- DATOS DE TRABAJO -
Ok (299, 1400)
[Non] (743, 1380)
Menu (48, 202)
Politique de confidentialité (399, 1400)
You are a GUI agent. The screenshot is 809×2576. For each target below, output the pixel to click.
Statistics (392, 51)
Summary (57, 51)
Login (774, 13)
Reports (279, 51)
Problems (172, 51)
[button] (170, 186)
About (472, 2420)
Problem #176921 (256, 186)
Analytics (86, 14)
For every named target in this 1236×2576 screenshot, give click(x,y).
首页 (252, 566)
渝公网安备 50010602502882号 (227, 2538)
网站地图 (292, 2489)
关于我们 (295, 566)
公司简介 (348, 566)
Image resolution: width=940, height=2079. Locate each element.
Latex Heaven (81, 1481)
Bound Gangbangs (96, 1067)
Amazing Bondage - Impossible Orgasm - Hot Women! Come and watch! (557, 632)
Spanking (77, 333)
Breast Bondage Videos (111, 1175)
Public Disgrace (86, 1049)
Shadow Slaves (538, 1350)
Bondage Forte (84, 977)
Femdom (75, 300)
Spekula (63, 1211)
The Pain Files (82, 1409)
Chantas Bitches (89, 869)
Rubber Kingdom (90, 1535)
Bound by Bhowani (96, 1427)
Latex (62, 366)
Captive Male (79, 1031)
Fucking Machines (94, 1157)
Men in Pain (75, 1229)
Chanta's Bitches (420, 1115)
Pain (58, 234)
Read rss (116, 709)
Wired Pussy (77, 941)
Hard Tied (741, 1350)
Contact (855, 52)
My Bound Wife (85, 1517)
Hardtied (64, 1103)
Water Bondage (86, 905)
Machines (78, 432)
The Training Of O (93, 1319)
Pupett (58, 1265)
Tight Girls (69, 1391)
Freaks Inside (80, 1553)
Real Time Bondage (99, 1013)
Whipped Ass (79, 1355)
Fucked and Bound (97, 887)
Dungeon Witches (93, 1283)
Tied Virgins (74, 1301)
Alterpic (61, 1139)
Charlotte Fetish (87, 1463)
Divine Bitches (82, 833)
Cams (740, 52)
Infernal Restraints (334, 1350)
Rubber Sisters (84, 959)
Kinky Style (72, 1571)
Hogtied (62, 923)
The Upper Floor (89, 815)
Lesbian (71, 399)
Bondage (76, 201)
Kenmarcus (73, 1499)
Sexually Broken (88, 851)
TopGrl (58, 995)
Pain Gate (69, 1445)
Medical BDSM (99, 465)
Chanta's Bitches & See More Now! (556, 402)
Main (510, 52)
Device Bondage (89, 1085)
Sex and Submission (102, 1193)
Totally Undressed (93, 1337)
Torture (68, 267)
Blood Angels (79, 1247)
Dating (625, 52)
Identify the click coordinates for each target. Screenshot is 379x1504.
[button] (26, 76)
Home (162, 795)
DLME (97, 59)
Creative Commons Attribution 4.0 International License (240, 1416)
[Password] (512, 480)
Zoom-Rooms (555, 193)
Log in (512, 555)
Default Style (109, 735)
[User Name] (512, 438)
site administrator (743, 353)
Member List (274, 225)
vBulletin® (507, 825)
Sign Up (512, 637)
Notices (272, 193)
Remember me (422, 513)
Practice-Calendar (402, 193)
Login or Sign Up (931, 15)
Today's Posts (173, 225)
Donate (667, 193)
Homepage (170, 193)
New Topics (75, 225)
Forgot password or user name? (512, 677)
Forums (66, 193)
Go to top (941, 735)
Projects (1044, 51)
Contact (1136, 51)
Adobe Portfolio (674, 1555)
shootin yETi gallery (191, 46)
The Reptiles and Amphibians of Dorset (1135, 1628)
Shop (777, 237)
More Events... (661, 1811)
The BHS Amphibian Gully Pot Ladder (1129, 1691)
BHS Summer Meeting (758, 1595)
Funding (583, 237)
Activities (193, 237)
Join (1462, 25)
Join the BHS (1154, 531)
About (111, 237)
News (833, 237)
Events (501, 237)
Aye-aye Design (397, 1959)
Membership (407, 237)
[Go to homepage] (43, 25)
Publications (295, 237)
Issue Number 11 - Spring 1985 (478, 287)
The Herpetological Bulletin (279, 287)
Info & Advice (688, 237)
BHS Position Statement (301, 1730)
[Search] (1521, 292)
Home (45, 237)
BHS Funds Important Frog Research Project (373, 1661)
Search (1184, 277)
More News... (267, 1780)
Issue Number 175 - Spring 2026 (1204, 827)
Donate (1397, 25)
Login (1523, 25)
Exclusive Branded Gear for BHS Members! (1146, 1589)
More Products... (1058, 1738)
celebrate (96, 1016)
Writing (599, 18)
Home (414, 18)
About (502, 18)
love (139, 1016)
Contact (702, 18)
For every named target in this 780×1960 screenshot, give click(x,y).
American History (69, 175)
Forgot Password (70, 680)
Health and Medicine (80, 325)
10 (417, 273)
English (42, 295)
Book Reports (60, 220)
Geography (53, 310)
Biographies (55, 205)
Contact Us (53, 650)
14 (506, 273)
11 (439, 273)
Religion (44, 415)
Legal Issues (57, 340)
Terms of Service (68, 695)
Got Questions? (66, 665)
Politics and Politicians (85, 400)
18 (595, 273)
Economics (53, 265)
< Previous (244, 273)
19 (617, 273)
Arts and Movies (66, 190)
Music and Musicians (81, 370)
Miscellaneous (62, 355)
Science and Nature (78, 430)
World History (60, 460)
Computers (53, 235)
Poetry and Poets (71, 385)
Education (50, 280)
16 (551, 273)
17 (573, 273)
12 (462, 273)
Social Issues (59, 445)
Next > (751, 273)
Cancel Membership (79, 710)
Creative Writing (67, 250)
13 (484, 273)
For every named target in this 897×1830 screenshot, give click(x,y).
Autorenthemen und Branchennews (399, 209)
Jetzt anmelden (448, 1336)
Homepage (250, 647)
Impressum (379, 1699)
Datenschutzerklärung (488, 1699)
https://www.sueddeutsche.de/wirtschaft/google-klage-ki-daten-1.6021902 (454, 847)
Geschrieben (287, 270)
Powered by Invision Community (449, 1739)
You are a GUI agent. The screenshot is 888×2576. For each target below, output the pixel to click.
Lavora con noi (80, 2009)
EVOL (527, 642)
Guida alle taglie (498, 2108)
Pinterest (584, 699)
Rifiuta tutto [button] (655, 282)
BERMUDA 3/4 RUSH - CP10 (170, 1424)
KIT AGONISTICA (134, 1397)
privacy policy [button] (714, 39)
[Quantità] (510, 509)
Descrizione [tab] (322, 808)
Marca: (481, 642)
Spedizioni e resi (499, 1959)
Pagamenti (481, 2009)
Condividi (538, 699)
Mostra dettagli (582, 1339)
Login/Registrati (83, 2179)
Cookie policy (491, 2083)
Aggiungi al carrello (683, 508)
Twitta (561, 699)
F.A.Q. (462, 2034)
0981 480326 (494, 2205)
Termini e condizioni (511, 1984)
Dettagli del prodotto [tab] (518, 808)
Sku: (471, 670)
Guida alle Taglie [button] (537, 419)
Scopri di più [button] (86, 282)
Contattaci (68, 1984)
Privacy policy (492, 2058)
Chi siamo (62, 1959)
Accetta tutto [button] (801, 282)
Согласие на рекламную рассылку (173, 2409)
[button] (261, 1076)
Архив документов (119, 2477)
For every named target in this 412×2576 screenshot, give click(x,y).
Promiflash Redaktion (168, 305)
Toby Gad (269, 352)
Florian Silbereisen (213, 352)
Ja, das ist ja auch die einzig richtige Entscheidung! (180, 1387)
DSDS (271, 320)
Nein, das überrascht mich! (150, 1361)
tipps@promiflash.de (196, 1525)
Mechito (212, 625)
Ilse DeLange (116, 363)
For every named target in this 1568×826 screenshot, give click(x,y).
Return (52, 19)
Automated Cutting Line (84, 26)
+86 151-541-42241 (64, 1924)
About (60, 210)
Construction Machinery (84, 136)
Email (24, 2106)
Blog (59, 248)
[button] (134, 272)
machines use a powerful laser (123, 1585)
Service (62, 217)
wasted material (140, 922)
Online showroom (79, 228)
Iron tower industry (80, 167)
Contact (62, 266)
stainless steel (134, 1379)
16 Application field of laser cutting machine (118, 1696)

- ENCARGO -
Empezando por la línea que contiene "The Upper Floor (89, 815)" y siguiendo hasta la línea que contiene "Login or Sign Up (931, 15)", ambas incluidas, reescribe todas esas líneas de las entradas sin omitir ninguna. Escala por 1,6 solo las coordenadas de las respuestas, redondeando a enteros con las mitades hacia arriba, y deja igual el resto del texto.

- RESPUESTA DEL EJERCICIO -
The Upper Floor (142, 1304)
Lesbian (114, 638)
Bondage (122, 322)
Kenmarcus (117, 2398)
Sexually Broken (141, 1362)
TopGrl (93, 1592)
Pain Gate (110, 2312)
Medical BDSM (158, 744)
Chanta's Bitches & See More Now! (890, 643)
Main (816, 83)
Device Bondage (142, 1736)
Sex and Submission (163, 1909)
Totally Undressed (149, 2139)
Torture (109, 427)
Blood Angels (126, 1995)
Dating (1000, 83)
Identify the click coordinates for each target. Screenshot is 379x1504.
[button] (42, 122)
Home (259, 1272)
DLME (155, 94)
Creative Commons Attribution 4.0 International License (384, 2266)
[Password] (819, 768)
Zoom-Rooms (888, 309)
Log in (819, 888)
Default Style (174, 1176)
[User Name] (819, 701)
site administrator (1189, 565)
Member List (438, 360)
vBulletin® (811, 1320)
Sign Up (819, 1019)
Notices (435, 309)
Remember me (675, 821)
Practice-Calendar (643, 309)
Login or Sign Up (1490, 24)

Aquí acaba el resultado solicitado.